### YOUR GOAL
Repeat exactly the lines below, from the line containing "Click the Sugar Plum color swatch" through the last line, both included. Leave out any pictures.

### EXCERPTED DATA
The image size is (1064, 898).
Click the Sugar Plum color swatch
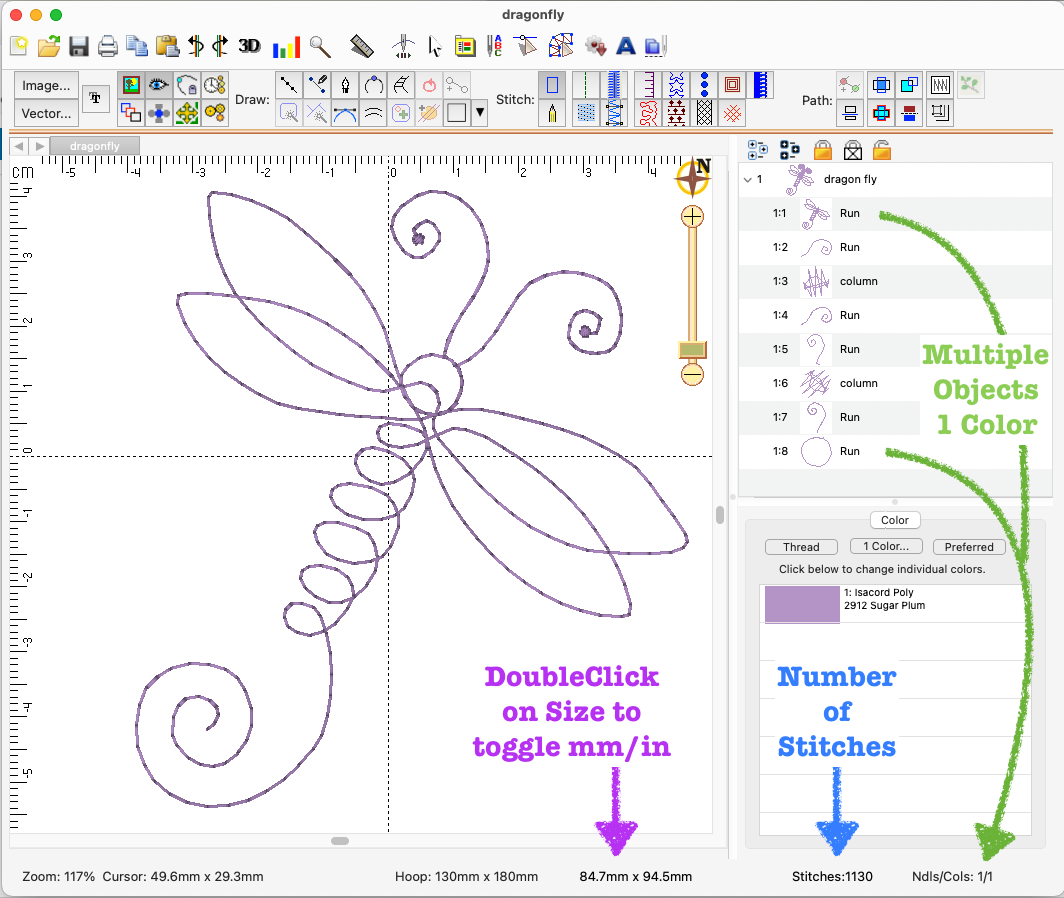pos(802,605)
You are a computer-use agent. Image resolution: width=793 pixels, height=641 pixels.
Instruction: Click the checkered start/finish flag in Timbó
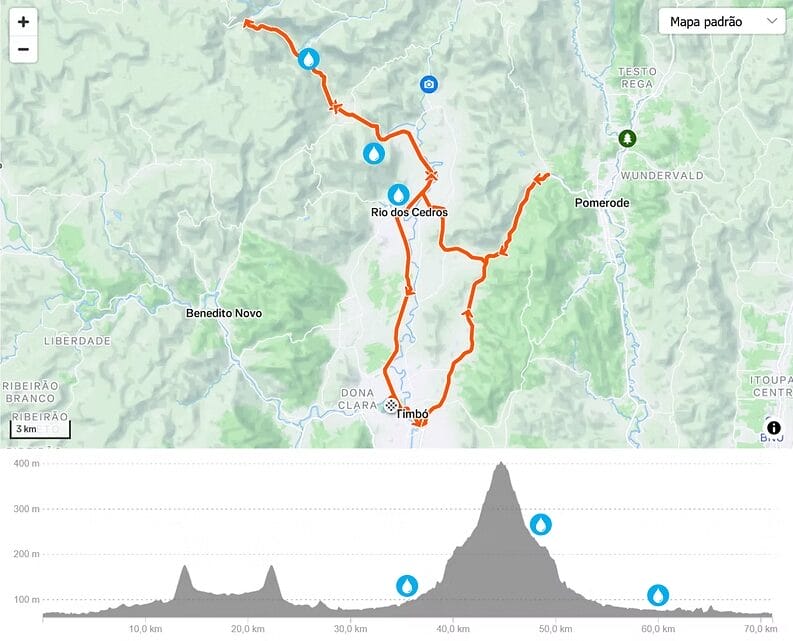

### ANSWER
Click the Sugar Plum color swatch
pos(802,605)
You are a computer-use agent. Image resolution: width=793 pixels, height=641 pixels.
Instruction: Click the checkered start/finish flag in Timbó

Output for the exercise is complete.